In the year following a stroke, patients who received the medication escitalopram or participated in a problem-solving therapy group had a lower risk of depression compared to patients who received placebo.
The annual incidence of stroke exceeds 700,000 in the U.S. Depression occurs in more than half of these patients, according to background information in the article. "Post-stroke depression has been shown in numerous studies to be associated with both impaired recovery in activities of daily living and increased mortality. Prevention of depression thus represents a potentially important goal," the researchers write.
Robert. G. Robinson, M.D., of the University of Iowa, Iowa City, and colleagues assessed the efficacy of the anti-depressant drug escitalopram or problem-solving therapy compared with placebo pills for the prevention of depression among 176 stroke patients. Within three months following the stroke, the patients were randomized for 12 months into one of three groups: escitalopram (n = 59); problem-solving therapy group (n = 59); or placebo (n = 58). The problem-solving therapy group consisted of six treatment sessions and six reinforcement sessions and included patients selecting a problem and going through steps to arrive at a course of action.
The researchers found that participants who received placebo were 4.5 times more likely to develop depression than patients who received escitalopram (22.4 percent vs. 8.5 percent), and 2.2 times more likely to develop depression than patients who received problem-solving therapy (11.9 percent). "Based only on the frequency of depression onset during the one year of treatment, 7.2 acute stroke patients would need to be treated with escitalopram to prevent one case of depression and 9.1 acute stroke patients would need to be treated with problem-solving therapy to prevent one case of depression," the authors write.

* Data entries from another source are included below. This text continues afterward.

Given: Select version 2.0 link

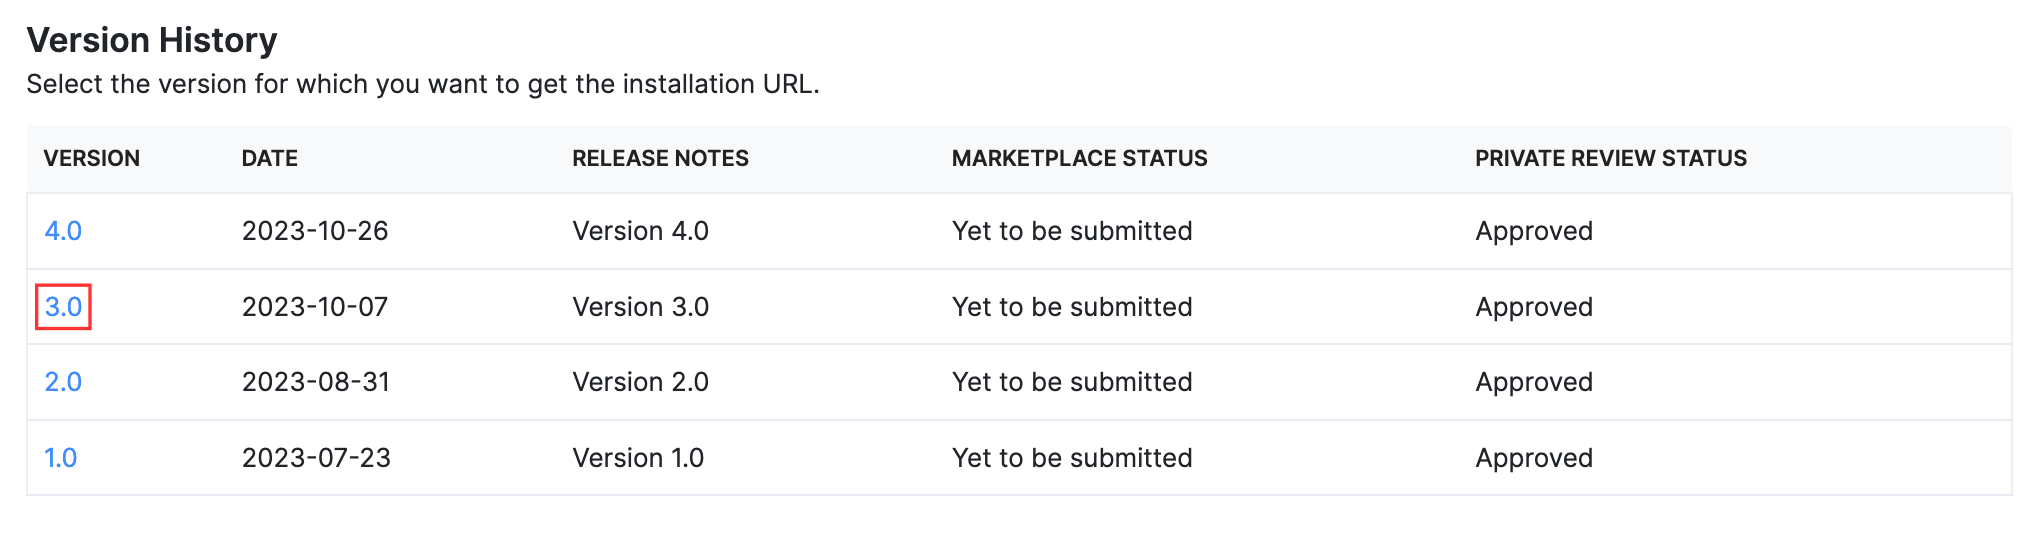Looking at the screenshot, I should pyautogui.click(x=63, y=382).
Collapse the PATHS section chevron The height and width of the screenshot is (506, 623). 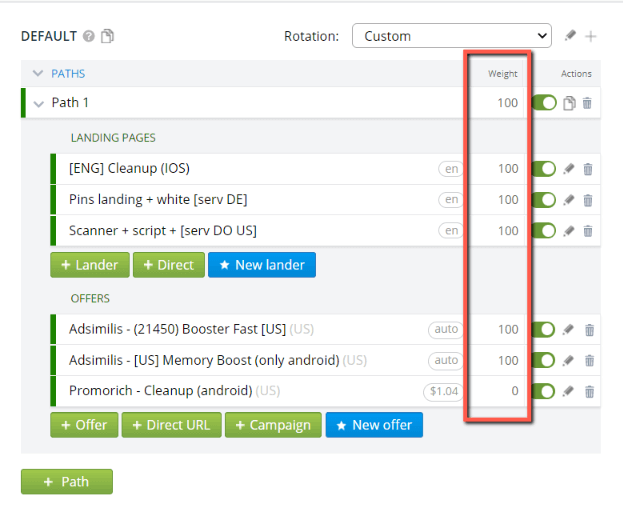(38, 73)
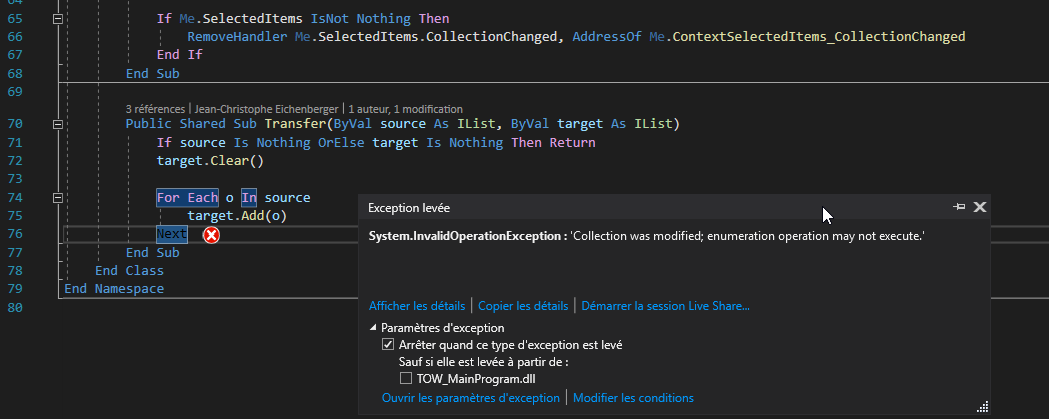Collapse the For Each loop block

[57, 197]
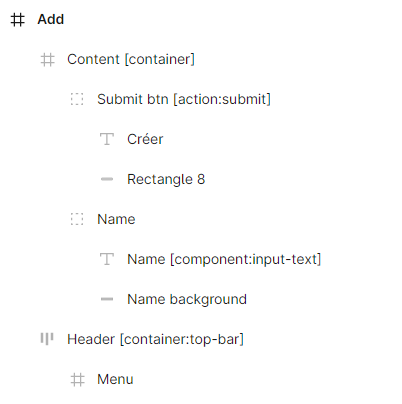The height and width of the screenshot is (404, 402).
Task: Select the Name background layer
Action: 187,299
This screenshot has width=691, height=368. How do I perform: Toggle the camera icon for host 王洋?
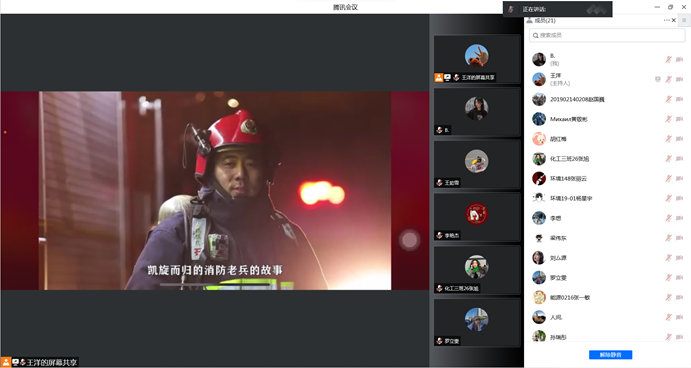pos(679,79)
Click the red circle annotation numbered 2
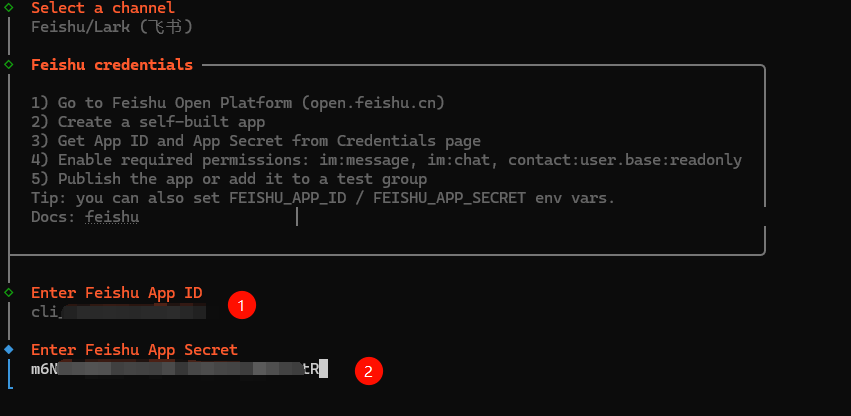851x416 pixels. pos(369,371)
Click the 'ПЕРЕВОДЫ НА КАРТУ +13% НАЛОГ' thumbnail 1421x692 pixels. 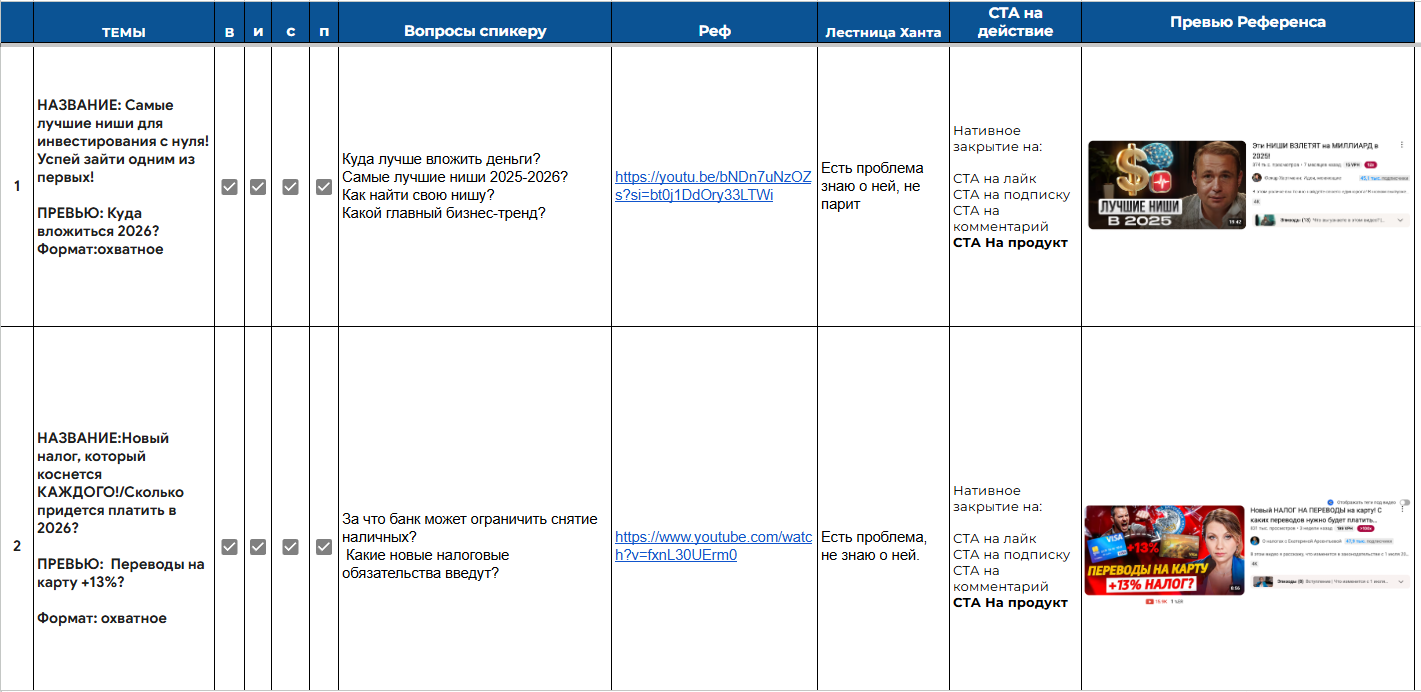[x=1164, y=550]
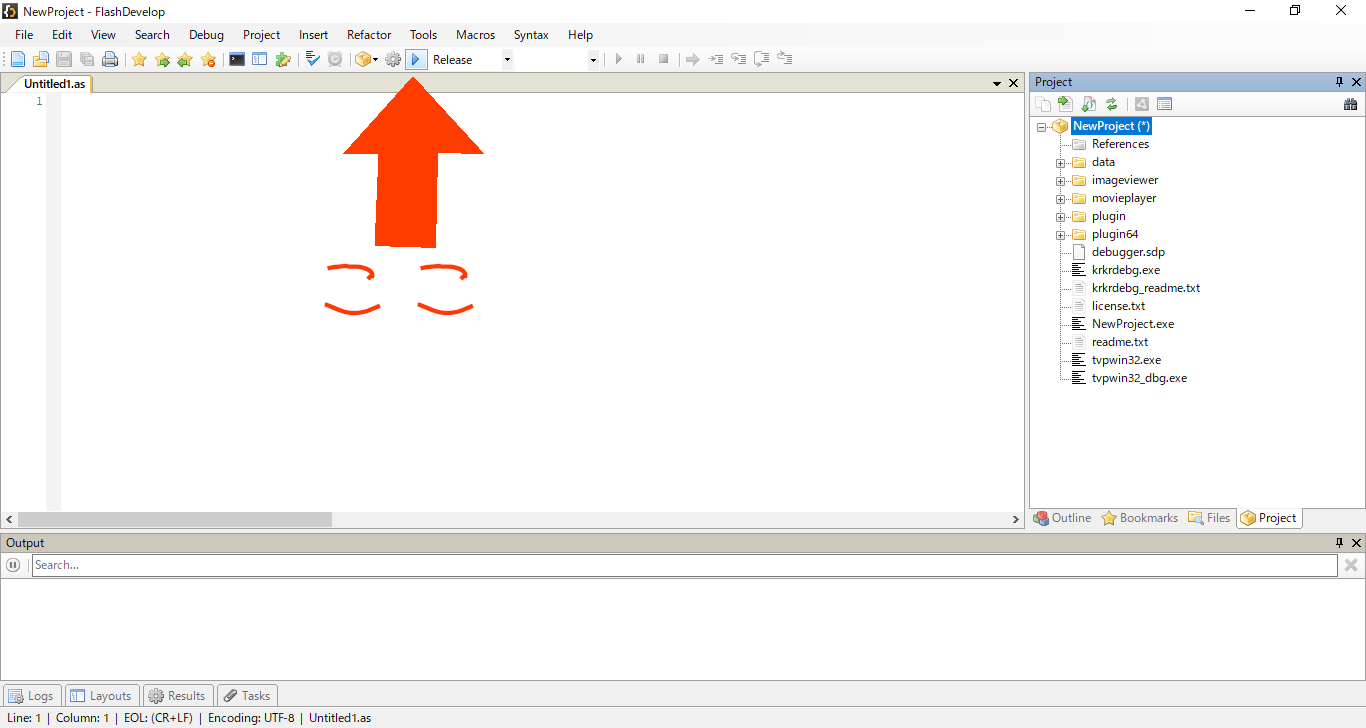Toggle the pause button in Output panel
This screenshot has width=1366, height=728.
click(x=13, y=565)
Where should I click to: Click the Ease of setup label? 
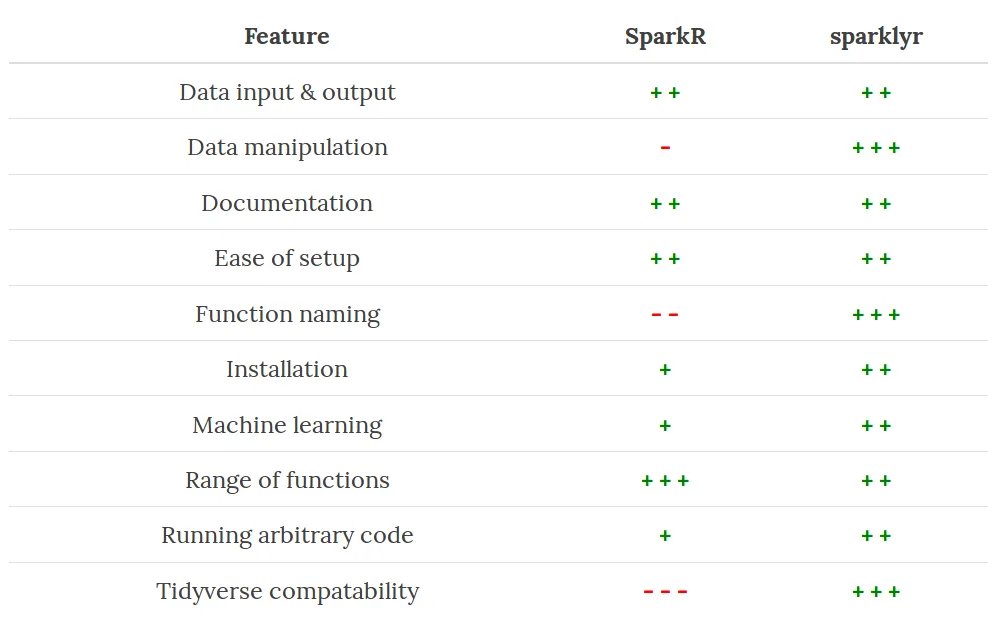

An alternative, more conservative method of analyzing the data found that escitalopram was superior to placebo (23.1 percent vs. 34.5 percent), while problem-solving therapy was not significantly better than placebo (30.5 percent vs. 34.5 percent).
There was no significant difference between groups in the frequency of adverse events.
"The clinical implications of our findings are that patients who are given escitalopram or problem-solving therapy following acute stroke may be spared depression and perhaps its adverse consequences," the authors conclude.